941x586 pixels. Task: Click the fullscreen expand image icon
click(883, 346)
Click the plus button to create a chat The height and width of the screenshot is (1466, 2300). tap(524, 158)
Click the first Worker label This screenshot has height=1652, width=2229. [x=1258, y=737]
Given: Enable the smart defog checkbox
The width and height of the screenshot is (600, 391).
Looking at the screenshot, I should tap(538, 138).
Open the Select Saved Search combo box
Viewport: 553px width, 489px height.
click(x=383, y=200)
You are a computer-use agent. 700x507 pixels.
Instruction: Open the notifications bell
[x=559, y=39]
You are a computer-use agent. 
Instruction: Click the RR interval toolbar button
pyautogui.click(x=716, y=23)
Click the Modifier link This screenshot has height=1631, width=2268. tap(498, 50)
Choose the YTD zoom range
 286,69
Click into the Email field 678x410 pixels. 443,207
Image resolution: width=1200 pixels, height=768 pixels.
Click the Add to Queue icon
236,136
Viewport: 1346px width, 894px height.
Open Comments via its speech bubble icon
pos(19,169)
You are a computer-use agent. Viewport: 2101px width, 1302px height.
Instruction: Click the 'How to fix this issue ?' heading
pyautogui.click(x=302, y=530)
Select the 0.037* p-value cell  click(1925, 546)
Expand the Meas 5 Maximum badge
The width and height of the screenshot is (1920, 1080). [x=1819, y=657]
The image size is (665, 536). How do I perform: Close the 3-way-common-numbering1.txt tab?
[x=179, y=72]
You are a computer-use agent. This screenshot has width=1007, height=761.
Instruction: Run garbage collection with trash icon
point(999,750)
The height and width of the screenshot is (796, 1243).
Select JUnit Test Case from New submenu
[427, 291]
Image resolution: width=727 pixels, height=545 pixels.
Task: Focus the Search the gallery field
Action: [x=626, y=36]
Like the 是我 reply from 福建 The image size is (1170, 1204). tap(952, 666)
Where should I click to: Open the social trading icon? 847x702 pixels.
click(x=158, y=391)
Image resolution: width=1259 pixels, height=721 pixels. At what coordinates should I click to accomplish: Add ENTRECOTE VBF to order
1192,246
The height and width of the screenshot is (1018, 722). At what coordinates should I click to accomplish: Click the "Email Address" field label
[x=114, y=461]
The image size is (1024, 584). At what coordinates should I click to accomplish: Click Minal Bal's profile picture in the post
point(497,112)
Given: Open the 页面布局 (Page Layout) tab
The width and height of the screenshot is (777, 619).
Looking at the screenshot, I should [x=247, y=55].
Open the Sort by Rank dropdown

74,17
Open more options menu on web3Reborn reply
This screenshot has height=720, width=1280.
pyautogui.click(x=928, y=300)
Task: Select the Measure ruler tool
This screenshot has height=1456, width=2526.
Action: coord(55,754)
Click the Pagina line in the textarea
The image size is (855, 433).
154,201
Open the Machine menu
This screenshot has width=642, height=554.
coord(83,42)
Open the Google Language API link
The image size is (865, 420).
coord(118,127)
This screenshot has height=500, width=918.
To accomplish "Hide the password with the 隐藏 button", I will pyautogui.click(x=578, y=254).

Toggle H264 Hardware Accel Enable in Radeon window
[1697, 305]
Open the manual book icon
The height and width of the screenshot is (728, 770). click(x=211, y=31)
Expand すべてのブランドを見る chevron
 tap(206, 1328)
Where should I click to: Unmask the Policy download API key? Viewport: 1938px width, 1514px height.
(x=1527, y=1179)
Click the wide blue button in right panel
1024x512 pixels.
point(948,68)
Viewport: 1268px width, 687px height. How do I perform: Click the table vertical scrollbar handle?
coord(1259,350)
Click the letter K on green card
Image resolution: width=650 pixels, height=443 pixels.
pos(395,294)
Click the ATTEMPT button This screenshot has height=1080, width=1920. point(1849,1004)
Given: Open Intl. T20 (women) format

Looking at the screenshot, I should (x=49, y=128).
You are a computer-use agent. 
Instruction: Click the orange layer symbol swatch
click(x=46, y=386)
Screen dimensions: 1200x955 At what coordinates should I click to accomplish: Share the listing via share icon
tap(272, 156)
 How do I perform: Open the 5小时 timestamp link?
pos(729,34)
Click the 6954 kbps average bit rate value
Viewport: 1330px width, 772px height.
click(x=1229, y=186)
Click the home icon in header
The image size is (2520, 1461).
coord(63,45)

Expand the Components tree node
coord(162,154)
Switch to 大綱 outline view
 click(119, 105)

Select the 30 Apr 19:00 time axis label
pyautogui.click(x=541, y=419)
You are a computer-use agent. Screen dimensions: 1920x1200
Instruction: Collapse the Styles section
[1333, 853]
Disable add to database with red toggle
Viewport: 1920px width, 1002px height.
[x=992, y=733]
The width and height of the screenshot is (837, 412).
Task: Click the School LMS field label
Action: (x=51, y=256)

____________

Problem | Retype all of the data above line for line, changing nothing.

The output |
941x586 pixels. Task: Click the fullscreen expand image icon
click(883, 346)
Click the plus button to create a chat The height and width of the screenshot is (1466, 2300). tap(524, 158)
Click the first Worker label This screenshot has height=1652, width=2229. [x=1258, y=737]
Given: Enable the smart defog checkbox
The width and height of the screenshot is (600, 391).
Looking at the screenshot, I should tap(538, 138).
Open the Select Saved Search combo box
Viewport: 553px width, 489px height.
click(x=383, y=200)
You are a computer-use agent. 700x507 pixels.
Instruction: Open the notifications bell
[x=559, y=39]
You are a computer-use agent. 
Instruction: Click the RR interval toolbar button
pyautogui.click(x=716, y=23)
Click the Modifier link This screenshot has height=1631, width=2268. tap(498, 50)
Choose the YTD zoom range
 286,69
Click into the Email field 678x410 pixels. 443,207
Image resolution: width=1200 pixels, height=768 pixels.
Click the Add to Queue icon
236,136
Viewport: 1346px width, 894px height.
Open Comments via its speech bubble icon
pos(19,169)
You are a computer-use agent. Viewport: 2101px width, 1302px height.
Instruction: Click the 'How to fix this issue ?' heading
pyautogui.click(x=302, y=530)
Select the 0.037* p-value cell  click(1925, 546)
Expand the Meas 5 Maximum badge
The width and height of the screenshot is (1920, 1080). [x=1819, y=657]
The image size is (665, 536). How do I perform: Close the 3-way-common-numbering1.txt tab?
[x=179, y=72]
You are a computer-use agent. This screenshot has width=1007, height=761.
Instruction: Run garbage collection with trash icon
point(999,750)
The height and width of the screenshot is (796, 1243).
Select JUnit Test Case from New submenu
[427, 291]
Image resolution: width=727 pixels, height=545 pixels.
Task: Focus the Search the gallery field
Action: [x=626, y=36]
Like the 是我 reply from 福建 The image size is (1170, 1204). tap(952, 666)
Where should I click to: Open the social trading icon? 847x702 pixels.
click(x=158, y=391)
Image resolution: width=1259 pixels, height=721 pixels. At what coordinates should I click to accomplish: Add ENTRECOTE VBF to order
1192,246
The height and width of the screenshot is (1018, 722). At what coordinates should I click to accomplish: Click the "Email Address" field label
[x=114, y=461]
The image size is (1024, 584). At what coordinates should I click to accomplish: Click Minal Bal's profile picture in the post
point(497,112)
Given: Open the 页面布局 (Page Layout) tab
The width and height of the screenshot is (777, 619).
Looking at the screenshot, I should [x=247, y=55].
Open the Sort by Rank dropdown

74,17
Open more options menu on web3Reborn reply
This screenshot has height=720, width=1280.
pyautogui.click(x=928, y=300)
Task: Select the Measure ruler tool
This screenshot has height=1456, width=2526.
Action: coord(55,754)
Click the Pagina line in the textarea
The image size is (855, 433).
154,201
Open the Machine menu
This screenshot has width=642, height=554.
coord(83,42)
Open the Google Language API link
The image size is (865, 420).
coord(118,127)
This screenshot has height=500, width=918.
To accomplish "Hide the password with the 隐藏 button", I will pyautogui.click(x=578, y=254).

Toggle H264 Hardware Accel Enable in Radeon window
[1697, 305]
Open the manual book icon
The height and width of the screenshot is (728, 770). click(x=211, y=31)
Expand すべてのブランドを見る chevron
 tap(206, 1328)
Where should I click to: Unmask the Policy download API key? Viewport: 1938px width, 1514px height.
(x=1527, y=1179)
Click the wide blue button in right panel
1024x512 pixels.
point(948,68)
Viewport: 1268px width, 687px height. How do I perform: Click the table vertical scrollbar handle?
coord(1259,350)
Click the letter K on green card
Image resolution: width=650 pixels, height=443 pixels.
pos(395,294)
Click the ATTEMPT button This screenshot has height=1080, width=1920. point(1849,1004)
Given: Open Intl. T20 (women) format

Looking at the screenshot, I should (x=49, y=128).
You are a computer-use agent. 
Instruction: Click the orange layer symbol swatch
click(x=46, y=386)
Screen dimensions: 1200x955 At what coordinates should I click to accomplish: Share the listing via share icon
tap(272, 156)
 How do I perform: Open the 5小时 timestamp link?
pos(729,34)
Click the 6954 kbps average bit rate value
Viewport: 1330px width, 772px height.
click(x=1229, y=186)
Click the home icon in header
The image size is (2520, 1461).
coord(63,45)

Expand the Components tree node
coord(162,154)
Switch to 大綱 outline view
 click(119, 105)

Select the 30 Apr 19:00 time axis label
pyautogui.click(x=541, y=419)
You are a computer-use agent. Screen dimensions: 1920x1200
Instruction: Collapse the Styles section
[1333, 853]
Disable add to database with red toggle
Viewport: 1920px width, 1002px height.
[x=992, y=733]
The width and height of the screenshot is (837, 412).
Task: Click the School LMS field label
Action: (x=51, y=256)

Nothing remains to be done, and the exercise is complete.